What does it mean to take up the faith of those who have raged war against your people, imprisoned you without trial, and slowly granted you limited freedom as you began to take up their ways and culture? This is the question posed to us by the life of Okuh Hatuh, Sun Dancer. A Cheyenne warrior captured by US forces during the Red River War, imprisoned without trial in a detention camp in Florida, and slowly granted freedoms as he conformed to expectations of western culture and faith practice eventually becoming a Deacon in the Episcopal Church.

To honor the deeds of Okuh Hatuh and maintain our faith in God’s grace we can only assume that his is a life more in harmony with God’s grace than the christians that so horrendously butchered it. That God’s grace is something that can triumph over every horrendous act done in God’s name. Elsewise we are looking at little more than a case of Stockholm Syndrome.


Looking at Christian missions to indigenous peoples throughout the world we see two themes in action. One theme holds to right action and thinking being crucial for our relationship with God. Those who hold to this theme believe that western cultural norms and morality are an intrinsic aspect of Christian life. For them to become civilized, to become Christian, is to conform to western cultural norms. In the wake of these Christians we have, again and again, the genocide of the cultures if not the peoples themselves.
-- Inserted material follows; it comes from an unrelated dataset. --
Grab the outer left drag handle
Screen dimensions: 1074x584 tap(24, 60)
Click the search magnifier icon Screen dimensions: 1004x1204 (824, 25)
The other theme is that of the enculturation of Christianity within the indigenous group.  This group wonders what happens when the Gospel and the message of Jesus is introduced to a culture and the culture is allowed to accept or reject it within their own context. This group wants to know what happens when a culture learns to Proclaim Christ Crucified from within itself. This group is willing to be transformed by new revelations of the spirit and to place aside their cultural norms found to not be of Christ. From this theme we have some of the most beautiful moments of Grace in recent history.

When we as Christians engage others for the sake of joining our faith we always are presented with a choice of theme. Is our goal to enforce our expectations and understanding of what it means to be Christian and transform them while remaining the same? Or is our goal to enter into a relationship with another individual where they are allowed to find how to Proclaim Christ Crucified from within their context, and in so doing transform both themselves and us?